Dataset entries

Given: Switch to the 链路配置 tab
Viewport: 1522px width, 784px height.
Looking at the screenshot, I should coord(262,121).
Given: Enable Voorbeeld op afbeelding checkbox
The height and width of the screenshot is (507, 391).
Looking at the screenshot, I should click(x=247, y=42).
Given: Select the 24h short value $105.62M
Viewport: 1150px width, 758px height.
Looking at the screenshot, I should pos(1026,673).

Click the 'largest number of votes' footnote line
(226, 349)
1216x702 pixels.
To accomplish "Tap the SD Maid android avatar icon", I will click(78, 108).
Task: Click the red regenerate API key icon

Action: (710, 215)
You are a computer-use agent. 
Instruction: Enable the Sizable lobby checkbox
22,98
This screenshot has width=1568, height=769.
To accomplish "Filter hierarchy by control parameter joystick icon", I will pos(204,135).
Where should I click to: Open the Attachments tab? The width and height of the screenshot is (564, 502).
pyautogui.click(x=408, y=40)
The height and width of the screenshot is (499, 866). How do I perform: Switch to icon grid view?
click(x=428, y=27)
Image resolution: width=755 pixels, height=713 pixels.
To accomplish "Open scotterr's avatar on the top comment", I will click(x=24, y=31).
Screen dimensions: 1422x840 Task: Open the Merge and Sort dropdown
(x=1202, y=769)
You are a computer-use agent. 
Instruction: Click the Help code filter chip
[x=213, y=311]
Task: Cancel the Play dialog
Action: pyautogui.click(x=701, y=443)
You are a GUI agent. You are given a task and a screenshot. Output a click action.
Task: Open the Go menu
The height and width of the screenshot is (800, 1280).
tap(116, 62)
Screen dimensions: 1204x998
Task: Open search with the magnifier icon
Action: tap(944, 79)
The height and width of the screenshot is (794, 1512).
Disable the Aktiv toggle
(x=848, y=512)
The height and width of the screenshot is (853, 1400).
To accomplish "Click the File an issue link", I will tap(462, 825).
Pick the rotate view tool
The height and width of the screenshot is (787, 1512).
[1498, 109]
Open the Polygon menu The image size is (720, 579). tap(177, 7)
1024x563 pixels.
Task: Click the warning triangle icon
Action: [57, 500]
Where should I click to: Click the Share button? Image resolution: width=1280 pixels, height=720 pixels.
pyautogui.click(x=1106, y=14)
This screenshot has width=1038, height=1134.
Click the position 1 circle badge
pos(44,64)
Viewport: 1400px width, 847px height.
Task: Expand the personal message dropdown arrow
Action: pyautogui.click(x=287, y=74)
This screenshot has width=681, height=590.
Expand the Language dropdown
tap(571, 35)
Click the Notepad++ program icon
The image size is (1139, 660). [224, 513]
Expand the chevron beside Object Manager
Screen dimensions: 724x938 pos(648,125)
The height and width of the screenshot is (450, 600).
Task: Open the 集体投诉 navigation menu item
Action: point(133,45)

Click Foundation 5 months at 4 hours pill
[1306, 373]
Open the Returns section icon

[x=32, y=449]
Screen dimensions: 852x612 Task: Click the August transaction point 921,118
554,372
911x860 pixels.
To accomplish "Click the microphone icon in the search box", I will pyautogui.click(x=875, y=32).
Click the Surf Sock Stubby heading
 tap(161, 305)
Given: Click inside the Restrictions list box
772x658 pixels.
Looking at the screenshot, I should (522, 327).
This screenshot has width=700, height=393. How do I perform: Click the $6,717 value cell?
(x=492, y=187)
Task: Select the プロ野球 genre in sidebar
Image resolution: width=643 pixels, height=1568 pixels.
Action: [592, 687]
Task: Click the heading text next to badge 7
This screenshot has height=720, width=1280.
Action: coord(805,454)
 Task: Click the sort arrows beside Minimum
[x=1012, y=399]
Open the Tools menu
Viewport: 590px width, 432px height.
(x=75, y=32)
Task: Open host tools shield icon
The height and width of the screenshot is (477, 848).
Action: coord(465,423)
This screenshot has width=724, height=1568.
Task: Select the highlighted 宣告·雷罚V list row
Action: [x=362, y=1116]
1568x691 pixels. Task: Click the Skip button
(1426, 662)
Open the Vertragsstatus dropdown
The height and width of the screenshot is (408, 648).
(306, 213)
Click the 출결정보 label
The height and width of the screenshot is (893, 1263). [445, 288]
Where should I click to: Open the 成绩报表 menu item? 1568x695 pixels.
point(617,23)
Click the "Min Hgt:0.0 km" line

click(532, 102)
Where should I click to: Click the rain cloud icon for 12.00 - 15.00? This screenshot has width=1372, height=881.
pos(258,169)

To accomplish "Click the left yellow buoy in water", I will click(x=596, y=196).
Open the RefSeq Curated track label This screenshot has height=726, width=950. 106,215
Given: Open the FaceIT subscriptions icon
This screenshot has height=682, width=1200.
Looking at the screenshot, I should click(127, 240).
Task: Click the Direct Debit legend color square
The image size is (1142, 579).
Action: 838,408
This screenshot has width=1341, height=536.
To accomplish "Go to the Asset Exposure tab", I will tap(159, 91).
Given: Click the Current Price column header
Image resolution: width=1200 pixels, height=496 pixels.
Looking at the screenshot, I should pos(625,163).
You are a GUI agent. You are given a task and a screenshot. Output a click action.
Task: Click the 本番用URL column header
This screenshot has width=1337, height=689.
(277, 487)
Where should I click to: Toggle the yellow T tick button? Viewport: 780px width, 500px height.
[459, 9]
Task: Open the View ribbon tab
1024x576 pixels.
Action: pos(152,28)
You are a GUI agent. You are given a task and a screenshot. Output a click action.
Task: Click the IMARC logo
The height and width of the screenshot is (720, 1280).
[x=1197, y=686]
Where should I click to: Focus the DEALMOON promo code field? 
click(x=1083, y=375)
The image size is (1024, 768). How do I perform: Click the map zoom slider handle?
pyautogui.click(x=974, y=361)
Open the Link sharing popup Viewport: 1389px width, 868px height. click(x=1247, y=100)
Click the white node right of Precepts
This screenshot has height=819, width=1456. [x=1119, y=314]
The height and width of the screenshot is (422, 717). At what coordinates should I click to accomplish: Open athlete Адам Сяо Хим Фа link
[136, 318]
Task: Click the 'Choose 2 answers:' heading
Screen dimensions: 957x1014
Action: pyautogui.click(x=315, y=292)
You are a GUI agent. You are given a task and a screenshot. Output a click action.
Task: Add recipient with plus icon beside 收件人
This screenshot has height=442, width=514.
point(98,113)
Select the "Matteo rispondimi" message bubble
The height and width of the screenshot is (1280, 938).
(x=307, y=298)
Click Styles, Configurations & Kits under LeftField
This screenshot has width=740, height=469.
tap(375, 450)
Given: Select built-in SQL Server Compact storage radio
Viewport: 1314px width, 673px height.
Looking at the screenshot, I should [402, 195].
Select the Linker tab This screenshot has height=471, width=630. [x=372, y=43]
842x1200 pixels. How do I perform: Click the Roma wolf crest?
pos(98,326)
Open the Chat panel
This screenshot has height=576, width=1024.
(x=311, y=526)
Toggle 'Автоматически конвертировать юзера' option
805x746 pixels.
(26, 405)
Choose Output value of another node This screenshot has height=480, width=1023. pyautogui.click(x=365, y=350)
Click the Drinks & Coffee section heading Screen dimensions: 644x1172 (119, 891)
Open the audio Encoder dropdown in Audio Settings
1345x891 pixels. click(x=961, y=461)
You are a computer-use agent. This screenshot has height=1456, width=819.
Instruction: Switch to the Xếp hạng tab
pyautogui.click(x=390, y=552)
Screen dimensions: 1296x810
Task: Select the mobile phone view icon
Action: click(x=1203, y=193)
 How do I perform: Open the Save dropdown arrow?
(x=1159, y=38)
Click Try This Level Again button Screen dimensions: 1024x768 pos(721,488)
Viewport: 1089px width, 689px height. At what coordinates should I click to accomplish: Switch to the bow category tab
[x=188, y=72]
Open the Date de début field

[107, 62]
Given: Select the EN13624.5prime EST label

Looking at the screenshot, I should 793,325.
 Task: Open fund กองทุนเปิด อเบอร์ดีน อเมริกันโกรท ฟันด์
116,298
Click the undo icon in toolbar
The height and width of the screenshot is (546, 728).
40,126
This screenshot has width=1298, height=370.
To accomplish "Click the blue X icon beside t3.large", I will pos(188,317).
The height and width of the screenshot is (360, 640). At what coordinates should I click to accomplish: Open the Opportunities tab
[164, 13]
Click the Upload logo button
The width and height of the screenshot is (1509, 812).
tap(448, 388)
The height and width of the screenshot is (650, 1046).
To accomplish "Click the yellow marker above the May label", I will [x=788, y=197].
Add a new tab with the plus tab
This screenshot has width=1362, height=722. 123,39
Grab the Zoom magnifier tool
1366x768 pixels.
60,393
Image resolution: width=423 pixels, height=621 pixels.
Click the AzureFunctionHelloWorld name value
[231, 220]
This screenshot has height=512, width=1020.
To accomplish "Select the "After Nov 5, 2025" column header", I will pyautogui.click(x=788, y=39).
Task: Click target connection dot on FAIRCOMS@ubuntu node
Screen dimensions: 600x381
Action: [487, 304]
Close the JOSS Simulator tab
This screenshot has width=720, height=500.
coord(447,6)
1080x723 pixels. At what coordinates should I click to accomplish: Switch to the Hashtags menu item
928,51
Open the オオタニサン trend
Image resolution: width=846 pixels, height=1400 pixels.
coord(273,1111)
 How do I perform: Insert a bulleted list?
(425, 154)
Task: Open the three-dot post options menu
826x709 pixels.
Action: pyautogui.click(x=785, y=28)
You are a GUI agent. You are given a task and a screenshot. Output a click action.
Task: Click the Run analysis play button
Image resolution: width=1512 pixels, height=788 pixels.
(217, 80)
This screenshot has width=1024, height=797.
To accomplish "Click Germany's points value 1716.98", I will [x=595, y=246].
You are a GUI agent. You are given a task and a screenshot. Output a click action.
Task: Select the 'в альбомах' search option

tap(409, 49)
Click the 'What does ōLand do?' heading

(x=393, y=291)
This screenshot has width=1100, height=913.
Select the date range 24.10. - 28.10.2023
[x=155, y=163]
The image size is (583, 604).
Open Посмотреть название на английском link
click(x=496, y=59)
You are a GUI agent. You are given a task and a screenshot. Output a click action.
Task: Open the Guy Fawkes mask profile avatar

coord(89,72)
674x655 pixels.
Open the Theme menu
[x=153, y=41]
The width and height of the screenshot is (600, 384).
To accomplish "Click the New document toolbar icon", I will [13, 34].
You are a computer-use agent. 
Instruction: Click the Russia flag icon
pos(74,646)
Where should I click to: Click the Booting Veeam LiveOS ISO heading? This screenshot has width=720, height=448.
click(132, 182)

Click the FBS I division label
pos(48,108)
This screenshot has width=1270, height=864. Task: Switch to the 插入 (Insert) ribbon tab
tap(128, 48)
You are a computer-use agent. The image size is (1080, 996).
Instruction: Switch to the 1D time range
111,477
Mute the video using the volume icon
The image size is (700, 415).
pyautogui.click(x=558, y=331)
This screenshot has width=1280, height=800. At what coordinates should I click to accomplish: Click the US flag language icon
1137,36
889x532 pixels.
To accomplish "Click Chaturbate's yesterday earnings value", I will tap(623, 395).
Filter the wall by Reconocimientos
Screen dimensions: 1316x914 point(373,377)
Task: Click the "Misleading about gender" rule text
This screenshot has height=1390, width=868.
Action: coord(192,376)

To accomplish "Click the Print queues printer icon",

Work to complete: Reproduce, exactly as they stand in the data above, the lines from the one that holds "Task: Click the sort arrows beside Minimum" to the one that holds "Task: Open the View ribbon tab", inclusive.

Response area:
 Task: Click the sort arrows beside Minimum
[x=1012, y=399]
Open the Tools menu
Viewport: 590px width, 432px height.
(x=75, y=32)
Task: Open host tools shield icon
The height and width of the screenshot is (477, 848).
Action: coord(465,423)
This screenshot has width=724, height=1568.
Task: Select the highlighted 宣告·雷罚V list row
Action: [x=362, y=1116]
1568x691 pixels. Task: Click the Skip button
(1426, 662)
Open the Vertragsstatus dropdown
The height and width of the screenshot is (408, 648).
(306, 213)
Click the 출결정보 label
The height and width of the screenshot is (893, 1263). [445, 288]
Where should I click to: Open the 成绩报表 menu item? 1568x695 pixels.
point(617,23)
Click the "Min Hgt:0.0 km" line

click(532, 102)
Where should I click to: Click the rain cloud icon for 12.00 - 15.00? This screenshot has width=1372, height=881.
pos(258,169)

To accomplish "Click the left yellow buoy in water", I will click(x=596, y=196).
Open the RefSeq Curated track label This screenshot has height=726, width=950. 106,215
Given: Open the FaceIT subscriptions icon
This screenshot has height=682, width=1200.
Looking at the screenshot, I should click(127, 240).
Task: Click the Direct Debit legend color square
The image size is (1142, 579).
Action: 838,408
This screenshot has width=1341, height=536.
To accomplish "Go to the Asset Exposure tab", I will tap(159, 91).
Given: Click the Current Price column header
Image resolution: width=1200 pixels, height=496 pixels.
Looking at the screenshot, I should pos(625,163).
You are a GUI agent. You are given a task and a screenshot. Output a click action.
Task: Click the 本番用URL column header
This screenshot has width=1337, height=689.
(277, 487)
Where should I click to: Toggle the yellow T tick button? Viewport: 780px width, 500px height.
[459, 9]
Task: Open the View ribbon tab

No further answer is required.